REQUEST
Repeat the records below, switching every "GUI agent" to "screen assistant" and leaving all else untouched.

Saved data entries
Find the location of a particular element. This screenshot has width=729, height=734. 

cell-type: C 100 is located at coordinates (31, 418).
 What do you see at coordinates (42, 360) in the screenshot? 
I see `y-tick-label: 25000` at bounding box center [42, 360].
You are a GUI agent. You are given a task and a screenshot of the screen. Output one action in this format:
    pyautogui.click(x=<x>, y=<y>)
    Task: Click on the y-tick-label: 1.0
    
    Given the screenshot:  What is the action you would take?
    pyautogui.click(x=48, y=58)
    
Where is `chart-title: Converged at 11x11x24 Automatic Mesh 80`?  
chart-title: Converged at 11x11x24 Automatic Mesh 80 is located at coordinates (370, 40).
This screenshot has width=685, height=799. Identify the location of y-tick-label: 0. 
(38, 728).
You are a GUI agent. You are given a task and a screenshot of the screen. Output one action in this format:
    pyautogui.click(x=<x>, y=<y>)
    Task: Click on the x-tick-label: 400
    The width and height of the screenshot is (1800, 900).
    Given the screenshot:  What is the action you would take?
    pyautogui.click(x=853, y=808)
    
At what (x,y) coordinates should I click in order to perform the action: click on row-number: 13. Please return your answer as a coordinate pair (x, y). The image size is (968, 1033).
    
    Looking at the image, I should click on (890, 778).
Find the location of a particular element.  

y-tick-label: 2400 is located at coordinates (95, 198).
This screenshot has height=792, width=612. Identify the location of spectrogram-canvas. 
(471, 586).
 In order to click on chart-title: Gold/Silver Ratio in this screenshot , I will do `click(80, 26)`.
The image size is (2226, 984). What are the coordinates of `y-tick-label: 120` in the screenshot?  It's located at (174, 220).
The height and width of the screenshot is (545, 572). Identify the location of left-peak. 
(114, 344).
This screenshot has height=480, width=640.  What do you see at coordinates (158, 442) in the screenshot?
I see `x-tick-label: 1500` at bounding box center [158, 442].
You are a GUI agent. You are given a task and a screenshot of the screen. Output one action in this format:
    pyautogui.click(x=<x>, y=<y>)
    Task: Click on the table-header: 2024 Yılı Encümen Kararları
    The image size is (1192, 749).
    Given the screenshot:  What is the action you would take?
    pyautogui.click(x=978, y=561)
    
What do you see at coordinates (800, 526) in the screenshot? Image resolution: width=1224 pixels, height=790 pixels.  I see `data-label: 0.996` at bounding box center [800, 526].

TASK RESULT
Find the location of a particular element. This screenshot has width=729, height=734. 

cell-type: C 100 is located at coordinates (31, 418).
 What do you see at coordinates (42, 360) in the screenshot? 
I see `y-tick-label: 25000` at bounding box center [42, 360].
You are a screen assistant. You are given a task and a screenshot of the screen. Output one action in this format:
    pyautogui.click(x=<x>, y=<y>)
    Task: Click on the y-tick-label: 1.0
    
    Given the screenshot:  What is the action you would take?
    pyautogui.click(x=48, y=58)
    
Where is `chart-title: Converged at 11x11x24 Automatic Mesh 80`?  
chart-title: Converged at 11x11x24 Automatic Mesh 80 is located at coordinates (370, 40).
This screenshot has width=685, height=799. Identify the location of y-tick-label: 0. 
(38, 728).
You are a screen assistant. You are given a task and a screenshot of the screen. Output one action in this format:
    pyautogui.click(x=<x>, y=<y>)
    Task: Click on the x-tick-label: 400
    The width and height of the screenshot is (1800, 900).
    Given the screenshot:  What is the action you would take?
    pyautogui.click(x=853, y=808)
    
At what (x,y) coordinates should I click in order to perform the action: click on row-number: 13. Please return your answer as a coordinate pair (x, y). The image size is (968, 1033).
    
    Looking at the image, I should click on (890, 778).
Find the location of a particular element.  

y-tick-label: 2400 is located at coordinates (95, 198).
This screenshot has height=792, width=612. Identify the location of spectrogram-canvas. 
(471, 586).
 In order to click on chart-title: Gold/Silver Ratio in this screenshot , I will do `click(80, 26)`.
The image size is (2226, 984). What are the coordinates of `y-tick-label: 120` in the screenshot?  It's located at (174, 220).
The height and width of the screenshot is (545, 572). Identify the location of left-peak. 
(114, 344).
This screenshot has height=480, width=640.  What do you see at coordinates (158, 442) in the screenshot?
I see `x-tick-label: 1500` at bounding box center [158, 442].
You are a screen assistant. You are given a task and a screenshot of the screen. Output one action in this format:
    pyautogui.click(x=<x>, y=<y>)
    Task: Click on the table-header: 2024 Yılı Encümen Kararları
    The image size is (1192, 749).
    Given the screenshot:  What is the action you would take?
    pyautogui.click(x=978, y=561)
    
What do you see at coordinates (800, 526) in the screenshot? Image resolution: width=1224 pixels, height=790 pixels.  I see `data-label: 0.996` at bounding box center [800, 526].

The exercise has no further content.